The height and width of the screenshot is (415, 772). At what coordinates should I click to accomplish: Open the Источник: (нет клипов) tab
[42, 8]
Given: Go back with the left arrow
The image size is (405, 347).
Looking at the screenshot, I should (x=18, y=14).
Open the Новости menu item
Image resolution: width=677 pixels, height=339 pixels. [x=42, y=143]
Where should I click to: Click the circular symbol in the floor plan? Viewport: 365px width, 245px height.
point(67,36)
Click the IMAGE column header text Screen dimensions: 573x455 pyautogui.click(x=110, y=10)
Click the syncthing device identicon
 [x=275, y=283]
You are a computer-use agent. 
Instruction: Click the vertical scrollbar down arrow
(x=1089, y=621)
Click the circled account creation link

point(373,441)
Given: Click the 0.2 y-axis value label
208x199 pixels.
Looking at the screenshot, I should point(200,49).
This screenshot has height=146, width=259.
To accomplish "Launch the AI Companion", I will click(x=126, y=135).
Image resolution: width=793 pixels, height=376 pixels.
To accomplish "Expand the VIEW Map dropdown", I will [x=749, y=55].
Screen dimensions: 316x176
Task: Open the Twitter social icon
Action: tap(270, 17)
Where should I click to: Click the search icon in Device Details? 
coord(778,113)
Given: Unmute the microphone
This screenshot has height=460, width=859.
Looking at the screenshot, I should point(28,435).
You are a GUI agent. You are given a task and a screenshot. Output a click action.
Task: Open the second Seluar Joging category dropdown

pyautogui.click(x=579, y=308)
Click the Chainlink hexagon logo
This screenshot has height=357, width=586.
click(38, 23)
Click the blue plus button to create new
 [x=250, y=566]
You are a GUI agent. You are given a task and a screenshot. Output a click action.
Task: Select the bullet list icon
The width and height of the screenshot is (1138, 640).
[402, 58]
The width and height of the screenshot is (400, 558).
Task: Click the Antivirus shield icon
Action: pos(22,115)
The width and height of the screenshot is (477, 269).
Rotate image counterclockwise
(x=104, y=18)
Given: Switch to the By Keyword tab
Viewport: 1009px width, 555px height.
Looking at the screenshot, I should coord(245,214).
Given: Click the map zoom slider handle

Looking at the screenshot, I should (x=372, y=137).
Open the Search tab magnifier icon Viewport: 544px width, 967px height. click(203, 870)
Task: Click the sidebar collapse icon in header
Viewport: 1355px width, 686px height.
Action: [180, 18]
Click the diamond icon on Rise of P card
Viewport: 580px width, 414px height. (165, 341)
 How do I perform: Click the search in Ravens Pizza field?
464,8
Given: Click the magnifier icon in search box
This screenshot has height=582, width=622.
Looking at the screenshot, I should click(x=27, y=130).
══════════════════════════════
#### [WHAT IS NEEDED]
Above are the records; copy exactly the lines from the line with "Instruction: Click the" through the line with "Task: Select the bullet list icon", both included.

#### [WORKED SOLUTION]
Instruction: Click the vertical scrollbar down arrow
(x=1089, y=621)
Click the circled account creation link

point(373,441)
Given: Click the 0.2 y-axis value label
208x199 pixels.
Looking at the screenshot, I should point(200,49).
This screenshot has height=146, width=259.
To accomplish "Launch the AI Companion", I will click(x=126, y=135).
Image resolution: width=793 pixels, height=376 pixels.
To accomplish "Expand the VIEW Map dropdown", I will [x=749, y=55].
Screen dimensions: 316x176
Task: Open the Twitter social icon
Action: tap(270, 17)
Where should I click to: Click the search icon in Device Details? 
coord(778,113)
Given: Unmute the microphone
This screenshot has height=460, width=859.
Looking at the screenshot, I should point(28,435).
You are a GUI agent. You are given a task and a screenshot. Output a click action.
Task: Open the second Seluar Joging category dropdown

pyautogui.click(x=579, y=308)
Click the Chainlink hexagon logo
This screenshot has height=357, width=586.
click(38, 23)
Click the blue plus button to create new
 [x=250, y=566]
You are a GUI agent. You are given a task and a screenshot. Output a click action.
Task: Select the bullet list icon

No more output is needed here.